The bill waives passport fees and streamlines verification for Purple Heart and Medal of Honor recipients, delivering a targeted benefit to honored veterans while imposing modest fiscal costs, implementation burdens on agencies, and small privacy risks from record‑sharing.
Veterans awarded the Purple Heart or Medal of Honor no longer pay passport application or renewal fees, reducing out‑of‑pocket costs for those recipients.
Eligible veterans and the Department of State can rely on a required MOU with the Department of Defense to cross‑reference service records, reducing paperwork for veterans and speeding passport processing.
The State and Defense Departments must allocate staff time and IT/verification resources to implement the MOU, which could divert agency resources from other tasks.
Veterans whose records are cross‑referenced face modest privacy risks if verification procedures are not tightly controlled.
All taxpayers bear the cost of lost passport fee revenue from exempting these applicants.
Based on analysis of 2 sections of legislative text.
Waives passport application and renewal fees for Purple Heart and Medal of Honor recipients and requires State and Defense to establish verification procedures via an MOU.

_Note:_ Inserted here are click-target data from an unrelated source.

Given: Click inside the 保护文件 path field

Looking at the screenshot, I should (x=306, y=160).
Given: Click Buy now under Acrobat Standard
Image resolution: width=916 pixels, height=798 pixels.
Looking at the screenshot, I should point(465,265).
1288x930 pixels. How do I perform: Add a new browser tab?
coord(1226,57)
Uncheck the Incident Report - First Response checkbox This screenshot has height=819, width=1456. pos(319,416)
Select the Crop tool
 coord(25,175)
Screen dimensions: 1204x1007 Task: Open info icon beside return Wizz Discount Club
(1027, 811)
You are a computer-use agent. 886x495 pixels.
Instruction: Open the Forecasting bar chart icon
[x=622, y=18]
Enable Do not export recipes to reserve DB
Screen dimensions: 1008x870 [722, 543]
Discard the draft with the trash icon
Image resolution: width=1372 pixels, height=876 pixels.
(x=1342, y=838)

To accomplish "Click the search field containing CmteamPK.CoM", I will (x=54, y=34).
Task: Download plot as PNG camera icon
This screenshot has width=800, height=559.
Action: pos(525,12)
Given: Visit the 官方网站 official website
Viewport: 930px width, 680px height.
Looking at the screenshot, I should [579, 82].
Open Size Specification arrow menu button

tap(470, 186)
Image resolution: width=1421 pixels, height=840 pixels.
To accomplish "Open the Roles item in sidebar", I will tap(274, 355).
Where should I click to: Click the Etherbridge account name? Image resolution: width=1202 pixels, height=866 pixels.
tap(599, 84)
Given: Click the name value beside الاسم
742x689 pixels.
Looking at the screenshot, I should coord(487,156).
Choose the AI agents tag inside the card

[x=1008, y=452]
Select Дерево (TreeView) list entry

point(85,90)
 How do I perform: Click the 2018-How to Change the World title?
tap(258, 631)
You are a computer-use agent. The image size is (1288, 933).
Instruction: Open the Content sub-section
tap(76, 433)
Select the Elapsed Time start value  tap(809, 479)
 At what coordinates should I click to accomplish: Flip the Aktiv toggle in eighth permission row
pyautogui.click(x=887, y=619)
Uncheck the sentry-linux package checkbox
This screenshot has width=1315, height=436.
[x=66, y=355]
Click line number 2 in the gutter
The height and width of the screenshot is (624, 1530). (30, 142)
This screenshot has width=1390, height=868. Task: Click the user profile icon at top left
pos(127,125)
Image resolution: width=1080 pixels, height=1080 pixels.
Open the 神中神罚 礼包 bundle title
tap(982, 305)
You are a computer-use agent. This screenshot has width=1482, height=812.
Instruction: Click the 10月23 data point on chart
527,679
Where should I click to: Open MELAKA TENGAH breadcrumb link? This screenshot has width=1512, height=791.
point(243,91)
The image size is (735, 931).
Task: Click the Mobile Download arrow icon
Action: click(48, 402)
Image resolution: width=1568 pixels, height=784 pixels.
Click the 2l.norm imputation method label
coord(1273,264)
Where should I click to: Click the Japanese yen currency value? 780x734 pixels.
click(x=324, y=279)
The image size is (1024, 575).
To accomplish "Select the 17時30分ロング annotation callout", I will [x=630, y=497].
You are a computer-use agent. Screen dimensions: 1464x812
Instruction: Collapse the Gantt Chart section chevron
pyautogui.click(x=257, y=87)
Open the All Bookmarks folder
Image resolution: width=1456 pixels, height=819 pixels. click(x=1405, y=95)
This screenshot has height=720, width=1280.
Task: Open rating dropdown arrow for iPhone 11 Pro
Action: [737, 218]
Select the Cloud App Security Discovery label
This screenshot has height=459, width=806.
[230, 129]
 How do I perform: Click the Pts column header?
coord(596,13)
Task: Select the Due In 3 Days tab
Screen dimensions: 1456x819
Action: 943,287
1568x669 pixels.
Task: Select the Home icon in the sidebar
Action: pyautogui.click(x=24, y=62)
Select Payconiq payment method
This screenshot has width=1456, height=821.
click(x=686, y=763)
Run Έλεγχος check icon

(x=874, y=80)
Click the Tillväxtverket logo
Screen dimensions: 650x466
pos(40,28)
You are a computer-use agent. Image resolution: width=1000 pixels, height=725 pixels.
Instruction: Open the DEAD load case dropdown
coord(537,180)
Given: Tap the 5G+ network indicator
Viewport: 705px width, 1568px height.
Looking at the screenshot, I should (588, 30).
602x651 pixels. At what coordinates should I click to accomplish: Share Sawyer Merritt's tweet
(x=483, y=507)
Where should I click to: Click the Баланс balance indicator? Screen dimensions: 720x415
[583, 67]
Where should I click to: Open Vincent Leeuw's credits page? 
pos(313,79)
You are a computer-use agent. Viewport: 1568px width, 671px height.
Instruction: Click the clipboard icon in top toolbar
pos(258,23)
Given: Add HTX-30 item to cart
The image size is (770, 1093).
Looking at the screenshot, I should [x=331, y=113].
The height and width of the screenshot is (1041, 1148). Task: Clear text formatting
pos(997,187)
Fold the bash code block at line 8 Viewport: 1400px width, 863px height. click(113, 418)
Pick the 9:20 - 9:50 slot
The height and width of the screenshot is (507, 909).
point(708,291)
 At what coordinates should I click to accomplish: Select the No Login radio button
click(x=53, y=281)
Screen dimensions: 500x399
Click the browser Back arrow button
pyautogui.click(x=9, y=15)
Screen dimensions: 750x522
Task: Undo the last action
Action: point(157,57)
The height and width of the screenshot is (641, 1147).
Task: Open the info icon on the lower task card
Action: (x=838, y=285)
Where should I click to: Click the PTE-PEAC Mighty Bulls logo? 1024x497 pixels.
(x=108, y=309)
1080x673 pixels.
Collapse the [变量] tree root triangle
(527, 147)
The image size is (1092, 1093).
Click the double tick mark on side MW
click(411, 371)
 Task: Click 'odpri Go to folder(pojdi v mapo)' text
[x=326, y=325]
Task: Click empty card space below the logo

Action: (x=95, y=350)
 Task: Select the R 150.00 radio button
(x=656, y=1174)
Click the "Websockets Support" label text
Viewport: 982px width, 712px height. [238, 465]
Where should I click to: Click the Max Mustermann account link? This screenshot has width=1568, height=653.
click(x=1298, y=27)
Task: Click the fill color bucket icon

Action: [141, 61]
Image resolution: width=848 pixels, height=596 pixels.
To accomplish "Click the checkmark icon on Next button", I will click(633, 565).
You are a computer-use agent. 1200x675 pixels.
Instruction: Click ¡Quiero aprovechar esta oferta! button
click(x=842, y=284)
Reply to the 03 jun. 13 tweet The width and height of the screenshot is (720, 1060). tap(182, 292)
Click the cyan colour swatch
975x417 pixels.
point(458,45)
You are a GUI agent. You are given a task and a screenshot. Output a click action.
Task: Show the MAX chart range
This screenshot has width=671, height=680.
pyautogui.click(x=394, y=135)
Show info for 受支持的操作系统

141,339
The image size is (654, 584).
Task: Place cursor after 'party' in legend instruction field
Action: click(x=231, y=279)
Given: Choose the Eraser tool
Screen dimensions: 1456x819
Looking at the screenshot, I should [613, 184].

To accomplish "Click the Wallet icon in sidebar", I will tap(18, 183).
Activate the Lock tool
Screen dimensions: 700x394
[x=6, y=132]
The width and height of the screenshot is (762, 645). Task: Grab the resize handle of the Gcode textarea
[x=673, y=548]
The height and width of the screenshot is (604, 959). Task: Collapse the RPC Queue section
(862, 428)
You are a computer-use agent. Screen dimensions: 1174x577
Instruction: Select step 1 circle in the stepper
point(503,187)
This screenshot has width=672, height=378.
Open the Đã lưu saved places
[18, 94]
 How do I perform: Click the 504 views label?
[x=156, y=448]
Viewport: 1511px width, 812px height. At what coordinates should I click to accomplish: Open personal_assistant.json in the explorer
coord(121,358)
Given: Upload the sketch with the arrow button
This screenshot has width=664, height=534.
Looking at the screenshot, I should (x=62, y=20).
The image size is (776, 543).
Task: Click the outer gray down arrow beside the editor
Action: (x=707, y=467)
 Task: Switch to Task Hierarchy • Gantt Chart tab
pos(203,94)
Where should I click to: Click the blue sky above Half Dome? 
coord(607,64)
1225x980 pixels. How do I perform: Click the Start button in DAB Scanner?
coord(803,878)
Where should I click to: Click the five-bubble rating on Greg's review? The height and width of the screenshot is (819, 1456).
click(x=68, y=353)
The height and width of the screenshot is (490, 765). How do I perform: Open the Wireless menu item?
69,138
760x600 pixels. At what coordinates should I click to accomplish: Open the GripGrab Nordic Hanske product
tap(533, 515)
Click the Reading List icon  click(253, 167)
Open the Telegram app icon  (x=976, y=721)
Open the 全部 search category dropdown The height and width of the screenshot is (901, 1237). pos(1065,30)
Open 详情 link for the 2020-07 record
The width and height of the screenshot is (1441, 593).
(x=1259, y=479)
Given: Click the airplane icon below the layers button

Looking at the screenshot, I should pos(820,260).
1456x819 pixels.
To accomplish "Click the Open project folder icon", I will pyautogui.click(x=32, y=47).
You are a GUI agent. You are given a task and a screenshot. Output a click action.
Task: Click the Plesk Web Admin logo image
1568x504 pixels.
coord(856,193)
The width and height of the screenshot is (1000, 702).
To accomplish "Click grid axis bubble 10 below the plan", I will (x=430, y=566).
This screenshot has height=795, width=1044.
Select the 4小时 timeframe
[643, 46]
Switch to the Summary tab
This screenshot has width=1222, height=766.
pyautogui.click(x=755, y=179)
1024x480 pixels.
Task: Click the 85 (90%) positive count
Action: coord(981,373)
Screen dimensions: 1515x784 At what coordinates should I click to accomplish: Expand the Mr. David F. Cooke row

Introduced February 5, 2026 by Mike Levin · Last progress February 5, 2026
Creates a permanent fee exemption for U.S. passport applications and renewals for people who have been awarded the Purple Heart or the Medal of Honor. Requires the State Department, working through its Consular Affairs office, to enter a memorandum of understanding with the Department of Defense to set documentation standards and a DoD verification process for eligible applicants.